Stated exercise A
Name the key components of Kafka that the article on integrating MySQL with Kafka lists.
Stated exercise B
Return the lines of the records from their first line through the line containing "will click(98, 209).", both included, and nothing else.

Document excerpt
══════════
Introduction
This article demonstrates how to integrate a RCS Managed Database for MySQL with Apache Kafka using the Debezium source connector for MySQL. Behind the scenes, this is made possible by Change Data Capture (also referred to as CDC
), which can track row-level create, update and delete operations in MySQL tables. These change data capture events can be used to integrate MySQL with other systems.
Change data capture is a popular solution, and it is often combined with Apache Kafka and Kafka Connect.
Apache Kafka
Apache Kafka is a messaging system that allows clients to publish and read streams of data (also called events). It has an ecosystem of open-source solutions that you can combine to store, process, and integrate these data streams with other parts of your system in a secure, reliable, and scalable manner.
Some key components of Kafka include:
-
Broker (Node): A Kafka broker runs the Kafka JVM process. A best practice is to run three or more brokers for scalability and high availability. These groups of Kafka brokers form a cluster.
-
Producers: These are client applications that send messages to Kafka. Each message is nothing but a key-value pair.
-
Topics: Events (messages) are stored in topics, and each topic has one or more partitions. Data in each of these partitions are distributed across the Kafka cluster for high availability and redundancy.
-
Consumers: Just like producers, consumers are also client applications. They receive and process data/events from Kafka topics.
Kafka Connect
To build integration solutions, you can use the Kafka Connect framework, which provides a suite of connectors to integrate Kafka with external systems. There are two types of Kafka connectors:
-
Source connector: Used to move data from source systems to Kafka topics.
-
Sink connector: Used to send data from Kafka topics into target (sink) systems.
Debezium
Debezium is a set of source connectors for Kafka Connect. You can use it to capture changes in your databases so that your applications can respond to them in real time. It records all row-level changes within each database table in a change event stream, and applications simply read these streams to see the change events in the same order in which they occurred.
══════════
Supplied records
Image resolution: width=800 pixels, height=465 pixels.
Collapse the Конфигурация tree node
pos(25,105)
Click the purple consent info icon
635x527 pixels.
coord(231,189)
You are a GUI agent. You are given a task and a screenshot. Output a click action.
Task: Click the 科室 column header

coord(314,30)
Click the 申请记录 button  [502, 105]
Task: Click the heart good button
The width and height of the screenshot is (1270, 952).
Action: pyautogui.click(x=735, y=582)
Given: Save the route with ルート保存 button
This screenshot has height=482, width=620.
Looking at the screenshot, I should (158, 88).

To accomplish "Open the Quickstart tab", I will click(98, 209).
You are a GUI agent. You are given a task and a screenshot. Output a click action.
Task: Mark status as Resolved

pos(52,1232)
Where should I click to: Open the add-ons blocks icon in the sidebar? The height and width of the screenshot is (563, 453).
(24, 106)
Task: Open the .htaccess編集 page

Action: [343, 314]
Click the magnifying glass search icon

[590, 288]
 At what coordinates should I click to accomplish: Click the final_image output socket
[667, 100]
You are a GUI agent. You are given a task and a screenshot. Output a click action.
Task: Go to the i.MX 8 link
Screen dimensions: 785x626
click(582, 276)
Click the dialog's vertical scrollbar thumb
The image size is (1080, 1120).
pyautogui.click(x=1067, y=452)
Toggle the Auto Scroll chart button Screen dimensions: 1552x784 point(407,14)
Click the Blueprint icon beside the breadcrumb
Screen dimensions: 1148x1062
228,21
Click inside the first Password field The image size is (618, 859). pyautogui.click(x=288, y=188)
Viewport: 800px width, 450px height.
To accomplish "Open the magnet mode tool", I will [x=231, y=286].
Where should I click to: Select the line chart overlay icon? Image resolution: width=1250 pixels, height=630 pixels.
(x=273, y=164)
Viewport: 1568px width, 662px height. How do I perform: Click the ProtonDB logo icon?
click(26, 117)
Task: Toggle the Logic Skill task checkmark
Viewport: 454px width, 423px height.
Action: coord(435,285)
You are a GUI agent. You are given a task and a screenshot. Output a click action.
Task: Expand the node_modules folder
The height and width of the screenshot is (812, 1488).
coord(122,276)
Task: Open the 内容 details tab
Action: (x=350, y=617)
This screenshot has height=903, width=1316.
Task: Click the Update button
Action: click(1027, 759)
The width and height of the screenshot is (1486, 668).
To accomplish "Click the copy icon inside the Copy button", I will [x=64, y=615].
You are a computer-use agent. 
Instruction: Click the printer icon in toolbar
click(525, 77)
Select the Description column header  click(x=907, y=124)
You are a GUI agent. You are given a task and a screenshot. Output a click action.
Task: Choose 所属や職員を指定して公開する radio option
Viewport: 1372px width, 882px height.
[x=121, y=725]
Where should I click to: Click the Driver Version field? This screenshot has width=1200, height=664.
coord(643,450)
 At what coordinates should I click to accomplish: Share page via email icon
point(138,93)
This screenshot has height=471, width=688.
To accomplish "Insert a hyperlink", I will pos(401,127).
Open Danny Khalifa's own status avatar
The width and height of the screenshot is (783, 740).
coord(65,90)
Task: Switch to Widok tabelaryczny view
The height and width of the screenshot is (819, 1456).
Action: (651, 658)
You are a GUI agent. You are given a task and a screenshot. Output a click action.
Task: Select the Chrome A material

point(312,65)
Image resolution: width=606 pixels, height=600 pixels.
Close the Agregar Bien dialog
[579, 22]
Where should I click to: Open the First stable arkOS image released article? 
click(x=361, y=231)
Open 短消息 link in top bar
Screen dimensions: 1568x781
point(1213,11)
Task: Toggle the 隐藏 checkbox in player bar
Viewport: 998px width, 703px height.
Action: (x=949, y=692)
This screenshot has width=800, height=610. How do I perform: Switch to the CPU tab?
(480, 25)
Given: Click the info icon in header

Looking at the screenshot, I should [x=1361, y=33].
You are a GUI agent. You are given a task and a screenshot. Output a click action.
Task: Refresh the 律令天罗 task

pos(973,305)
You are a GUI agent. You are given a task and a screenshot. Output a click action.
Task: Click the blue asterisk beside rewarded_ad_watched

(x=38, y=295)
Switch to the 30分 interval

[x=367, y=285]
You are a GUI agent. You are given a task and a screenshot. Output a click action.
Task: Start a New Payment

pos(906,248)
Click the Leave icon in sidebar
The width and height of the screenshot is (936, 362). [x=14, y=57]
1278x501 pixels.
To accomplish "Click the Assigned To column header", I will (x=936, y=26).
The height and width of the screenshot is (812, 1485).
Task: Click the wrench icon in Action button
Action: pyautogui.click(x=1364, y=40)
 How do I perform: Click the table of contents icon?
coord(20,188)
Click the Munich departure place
══════════
Written answer A
Broker (Node), Producers, Topics, Consumers

Written answer B
Image resolution: width=800 pixels, height=465 pixels.
Collapse the Конфигурация tree node
pos(25,105)
Click the purple consent info icon
635x527 pixels.
coord(231,189)
You are a GUI agent. You are given a task and a screenshot. Output a click action.
Task: Click the 科室 column header

coord(314,30)
Click the 申请记录 button  [502, 105]
Task: Click the heart good button
The width and height of the screenshot is (1270, 952).
Action: pyautogui.click(x=735, y=582)
Given: Save the route with ルート保存 button
This screenshot has height=482, width=620.
Looking at the screenshot, I should (158, 88).

To accomplish "Open the Quickstart tab", I will click(98, 209).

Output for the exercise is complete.